Kiessling’s website estimates that there are 32,000 rape-related pregnancies in the US each year, though she believes the figure is higher. She says up to one-quarter of those pregnancies are aborted, and she wants to see that stopped.
Todd Akin’s allusion to “legitimate rape” is “totally irrelevant for someone who is 100 per cent pro-life,” says Kiessling.
“It’s when you carve rape exceptions into the law that you have to have a standard for determining the veracity of the woman’s story. As long as we have rape exceptions, we will always have abortion on demand in this country.”
It was Kiessling who converted the Texas governor Rick Perry to the no-exceptions policy.
But when she met Romney five years ago “he was not tender-hearted like governor Perry.”

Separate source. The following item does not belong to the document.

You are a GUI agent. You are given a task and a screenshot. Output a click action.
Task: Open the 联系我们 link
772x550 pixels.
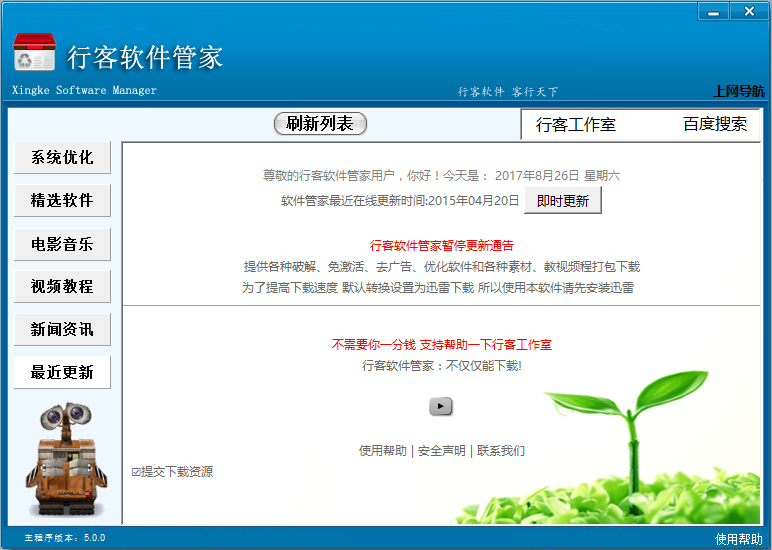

She claims Romney told her that his wife was almost aborted, but she has never heard him repeat that story, before or since. “He said, ‘I am pro-life. How could I ever have been pro-choice?’ ”
Kiessling says Republicans like Romney who oppose abortion but approve exceptions “are malleable; I just want to educate them”.
Other Republicans are less understanding. The American Right to Life Action group this week launched a website called RepublicansAgainstRomney.com, which documents Romney’s past positions on abortion, gay rights and universal healthcare, and concludes that “Obama is the lesser of two evils”.
Ann Stone, who heads Republicans for Choice, deplores the fact that Todd Akin’s remark and the ensuing controversy over rape exceptions “doesn’t help the campaign connect with women voters”.
She tells a different story involving Mitt Romney; that he had a cousin who died at the age of 21 after a back alley abortion.
Stone says surveys show that 71 per cent of Republicans believe women should have the right to decide what happens to their own body. She interprets that to mean the party is secretly pro-choice.